Ariana Grande’s “eternal sunshine”: the good, the bad, and the expected

Cyan Clements
Cyan Clements depicts Grande with a stylized version of the album’s title.

On March 8th, Ariana Grande released her 7th studio album, “eternal sunshine”, a 13-track pop record that takes the listener on a journey through her recent triumphs and low points, for better and for worse.

The album title is a reference to the 2004 film “Eternal Sunshine of the Spotless Mind”, a sci-fi romantic drama starring Jim Carrey and Kate Winslet. Grande is a long-time fan of Carrey, and has expressed a deep admiration for the film and its message. The film follows two lovers who, after they separate, undergo a treatment that erases their memories of each other. Grande uses the film as a point of comparison in her past love life and current goals, and even stages grand recreations of its most iconic scenes in the widely-applauded music video for “we can’t be friends (wait for your love)”. 

Ariana Grande seems to be mired in controversy lately, in light of the complicated nature of her current relationship. Grande has recently gone public with “Wicked” co-star Ethan Slater, a long-time Broadway actor. Slater was previously married to his high school girlfriend, Lilly Jay, with whom he has a baby. 

Grande was previously married to real estate agent Dalton Gomez, with whom her divorce was finalized in October 2023. Allegedly, Grande and Slater were both separated from their respective spouses at the time they started dating. Jay, Slater’s now ex-wife, has called out Grande publicly, implying wrongdoing while not starting anything explicitly. Fans have speculated on the new couple’s infidelity, and on Grande’s moral character, as the discussion rages on and past wrongs are brought to the surface on all sides.

Lyrically, this album may just not be for me. Most of her song concepts are widely relatable to her audience of primarily young women and queer men, and don’t make much of an attempt at subtlety. Grande, it seems, is more interested in expressing a feeling or idea of hers without hiding deeper meaning in metaphor or nuance. There’s value in that – songs like these are certainly more fun to sing along to or use as Instagram captions – but it’s hard to get invested in a song’s emotional journey with lyrics like “I showed you all my demons, all my lies / Yet you played me like Atari”.

While the lyrics may not be anything to write home about, the production stands out in a lot of ways. Perhaps the best feature of this album is what Grande does with her backing vocals, layering and tuning them in a pop-princess version of Billie Eilish’s hit record “When We All Fall Asleep, Where Do We Go?”. It’s over-produced at points, but generally the instrumentation, harmonies, and flourishes work nicely.

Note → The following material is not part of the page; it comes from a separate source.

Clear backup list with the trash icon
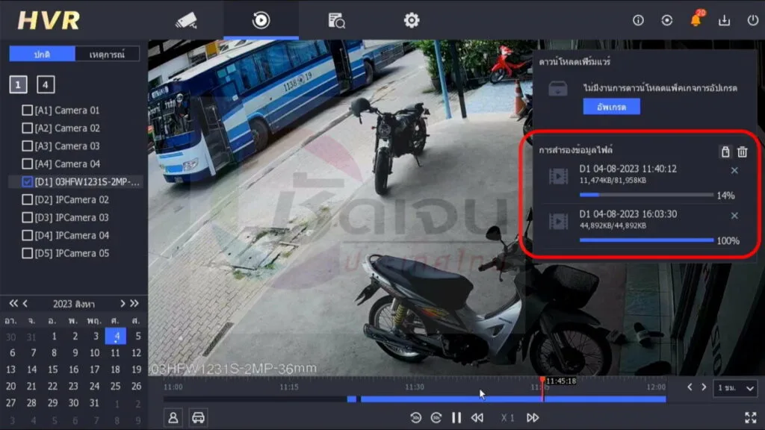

My favorites, “don’t wanna break up again” and “we can’t be friends (wait for your love), are Grande at her best: frustratingly catchy, well-produced, and fun to shout along to in the car with your girlfriends. 

Grande makes very minimal usage of her trademark high belting on “eternal sunshine”. On the one hand, I commend her not attempting to distract from the songs with flashy vocal technique. However, if you’re going into this album expecting stunning feats of vocal agility, you will be disappointed. Many times in her musical career, Grande has used her expansive vocal range not as a flashy background feature, but as a real asset to the song – “in my head” from her 5th studio album, “thank u next” comes to mind. Though there’s some of that here, Grande doesn’t quite take full advantage of her vocal agility and impressive technique.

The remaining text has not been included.